Please copy the rows starting at the line containing "Image resolution: width=1204" and ending at the line containing "click(279, 149)", substituting "tick" for "checkmark" and keeping everything else the same. Leave the pictures out.

• Supplied information:
===
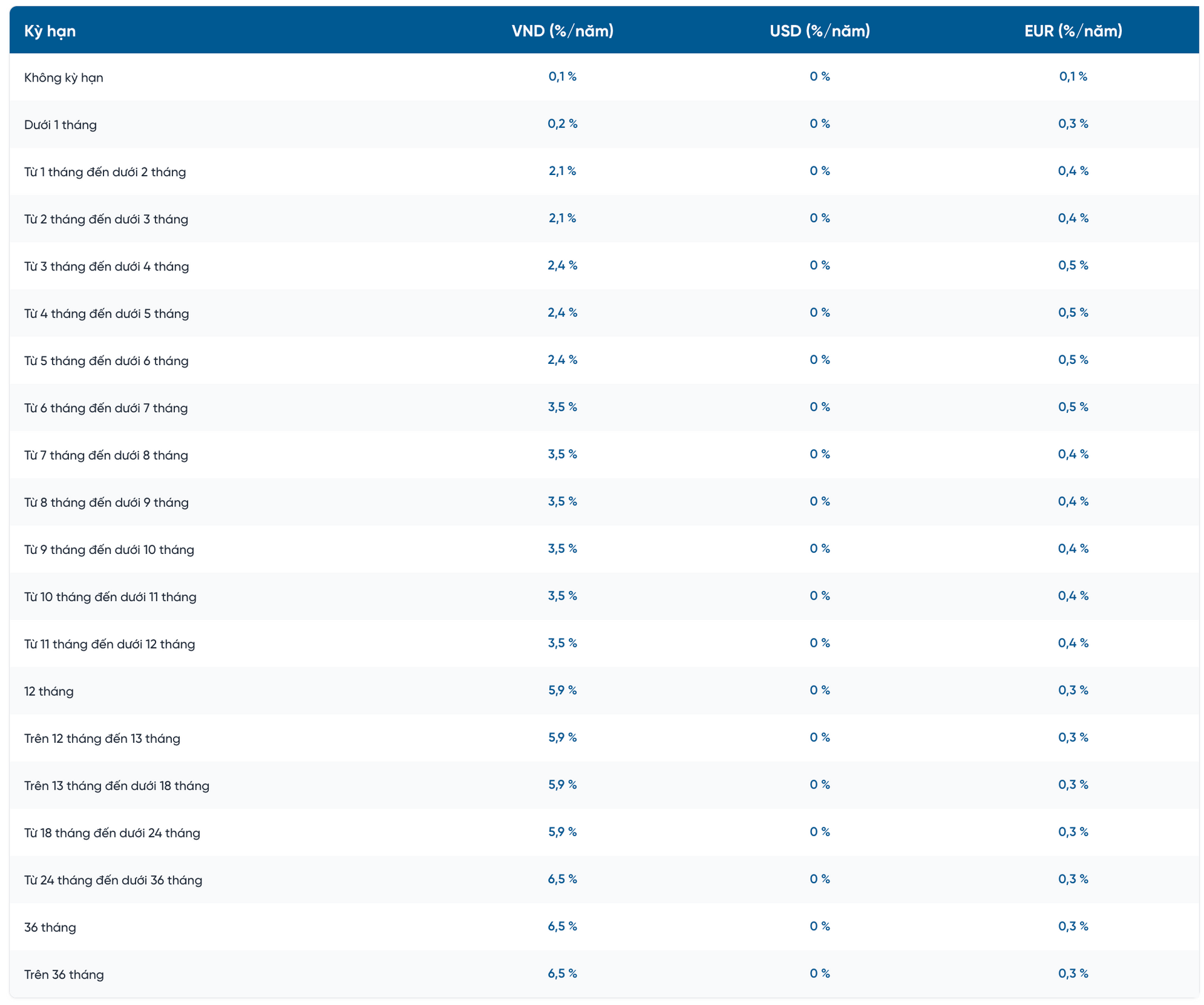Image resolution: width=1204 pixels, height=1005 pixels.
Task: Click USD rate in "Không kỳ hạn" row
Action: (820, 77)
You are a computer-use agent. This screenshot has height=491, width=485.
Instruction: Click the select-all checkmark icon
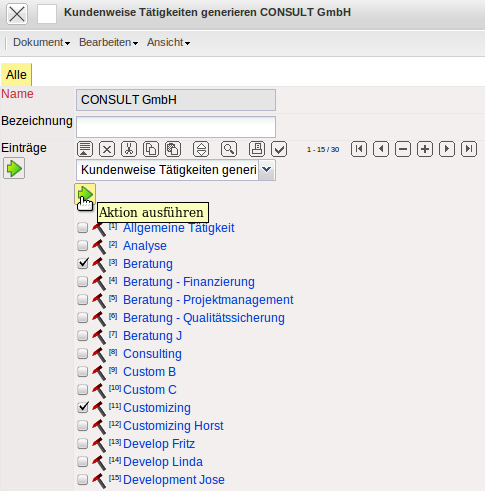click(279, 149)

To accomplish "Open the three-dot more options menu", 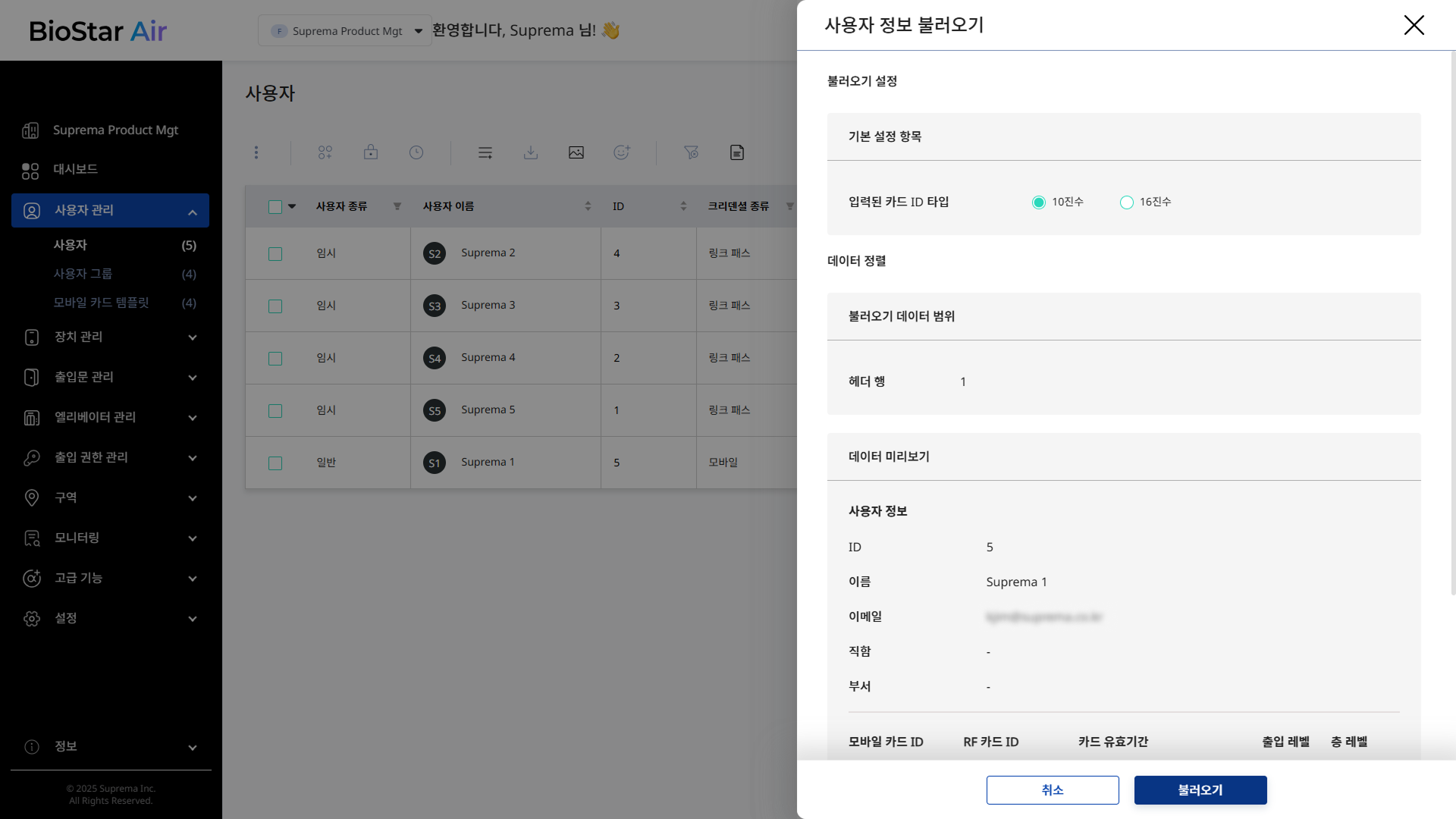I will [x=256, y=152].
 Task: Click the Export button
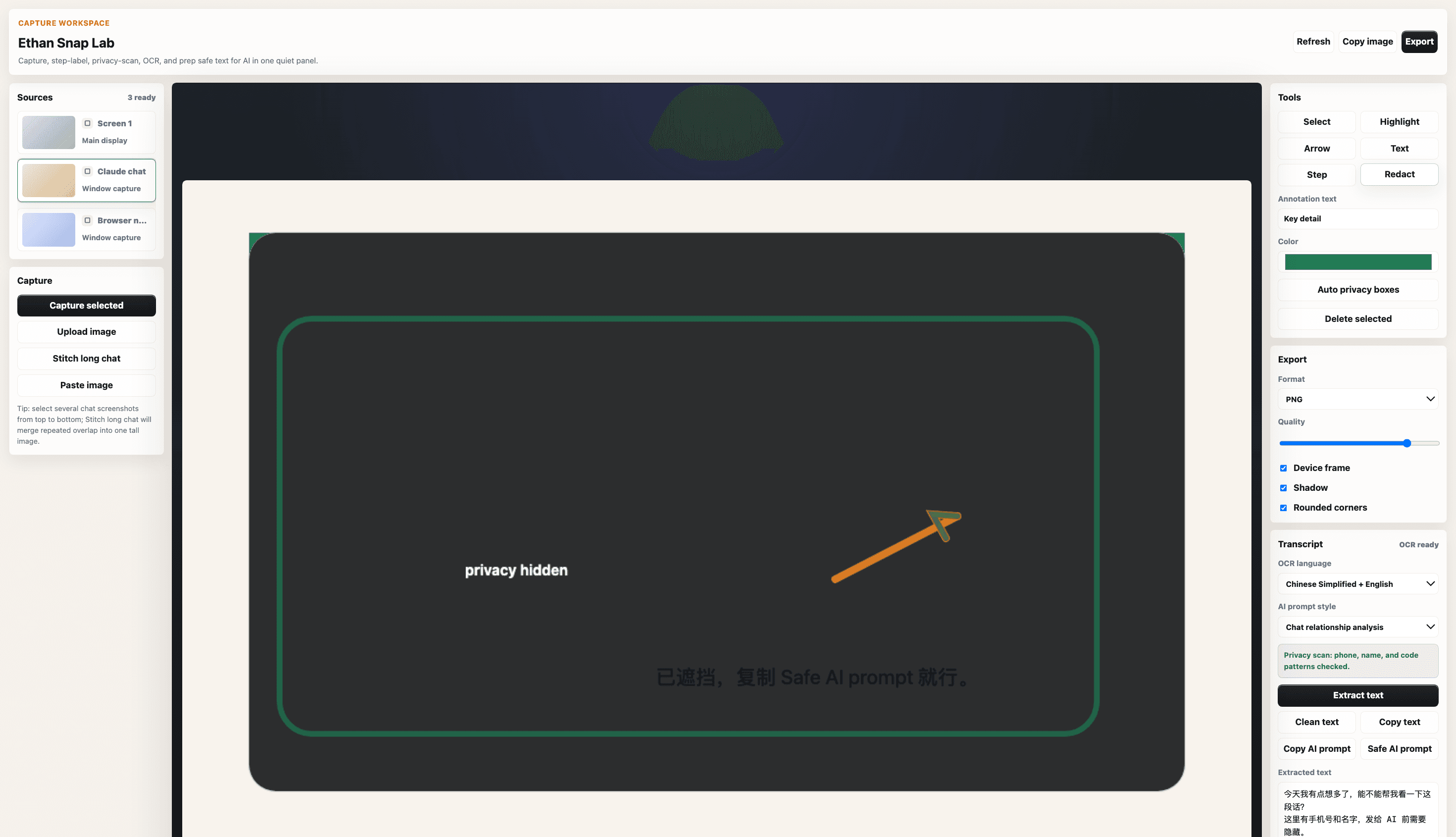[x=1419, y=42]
===
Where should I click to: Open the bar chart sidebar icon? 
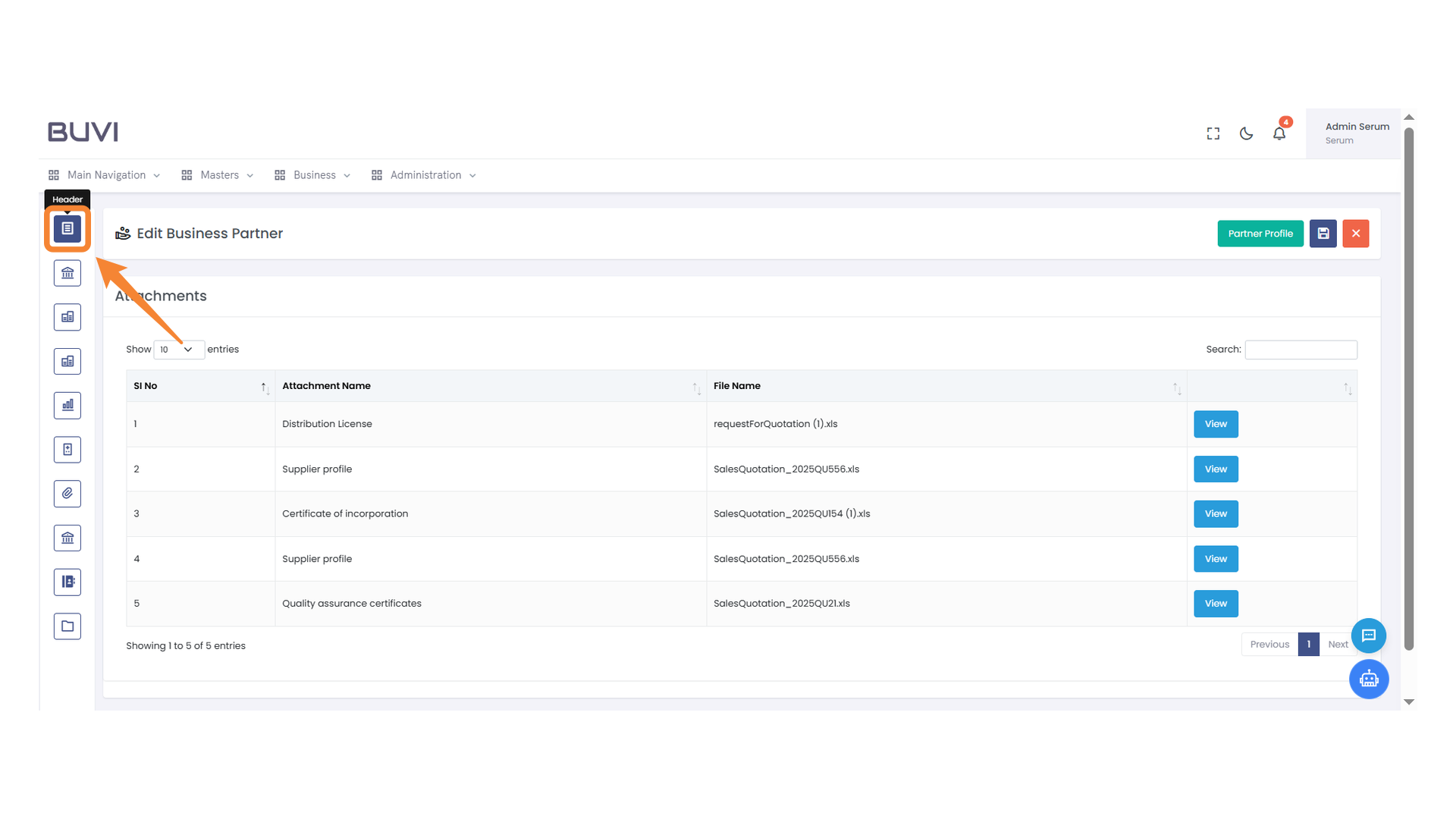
===
• Response to this task:
Image resolution: width=1204 pixels, height=1005 pixels.
Task: Click USD rate in "Không kỳ hạn" row
Action: (820, 77)
You are a computer-use agent. This screenshot has height=491, width=485.
Instruction: Click the select-all tick icon
click(279, 149)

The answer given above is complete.